Comment résister à son sourire ? J’ai envie de m’emparer de ses lèvres quand je réalise qu’il est peut-être un peu tôt pour révéler notre rapprochement aux yeux de tous. Je profite de l'arrivée de Noah et Rose pour attraper la main de Lucas et l’attirer dans la ruelle et profiter de l’obscurité.

  • Je ne suis pas sûr que j'aurai attendu plus longtemps, annoncé-je en l’attrapant par la taille.
  • Cela aurait été dommage, appuie-t-il en m’embrassant. Va vite rejoindre ton équipe, et ne t'inquiète pas, je pense qu’ils sont tous déjà au courant pour nous.

Je l’observe encore un instant avant qu'il ne rejoigne Léo, soulagé de voir mon ami sur pied. Son bras en écharpe reste la seule trace visible de son accident.

  • Allez Zach, m’invite Léa en posant sa main sur mon avant bras.

Nous entrons dans le pub, à l'intérieur l’ambiance est studieuse. Tous les ordinateurs portables sont posés sur la table, une véritable batterie de recherche prête pour assouvir notre soif d’informations. Accolés au bar, une brochette de journalistes discute autour d’une bière. Au centre de l'arène, une corbeille dans laquelle tous les téléphones semblent attendre leur ordre de mission.

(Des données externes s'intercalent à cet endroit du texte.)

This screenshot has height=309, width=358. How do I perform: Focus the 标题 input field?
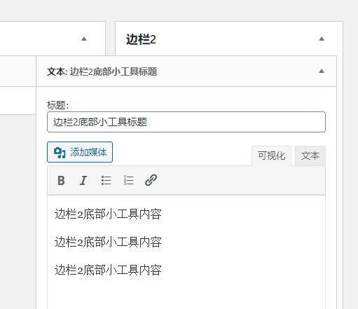click(x=186, y=122)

  • Les gars, c'est bon, le boss est arrivé, lance Léa avec enthousiasme.
  • Ah enfin, s'écrie Evan en tapant mon épaule.
  • Une bière ? me propose Richard déjà dans les starting-blocks.

L'équipe s’installe chacun à son poste, je reste ébahi par leur capacité à être aussi efficace en si peu de temps.

  • Je pensais que nous devions profiter de la soirée pour se vider la tête ? insisté-je.
  • Ouais on sait que tu voulais nous offrir un moment sympa mais nous ne pouvions pas garder pour nous les dernières infos que nous avons glanées avec Tim et Clovis.
  • Soyez plus précis, lancé-je impatient, vous avez continué de plancher sur le sujet ?
  • Avant de t'en dire plus, promets-nous de ne pas nous en vouloir d'avoir dérogé à la règle, me demande Léa du bout des lèvres.
  • Après pour notre défense, précise Tim, c’est un peu le fait du hasard.
  • Ah le hasard, il a bon dos, éclaté-je de rire, vous êtes finalement tout autant fouineur que je peux l'être.
  • C'est pas de cette manière que tu as composé ton équipe, me balance Evan à l’autre bout de la table. Par hasard.
  • Ok, je vous concède que mes choix se sont fait par hasard, à moins que nos destins se soient liés par une force surnaturelle.
  • Bon les super héros, vous êtes bien gentils, mais j’ai pas envie de passer ma soirée à vous écouter déblatérer, allez balancer les informations, on l’a assez fait mijoter. J’ai promis à Lucas qu’on lui rendrait son prince avant minuit.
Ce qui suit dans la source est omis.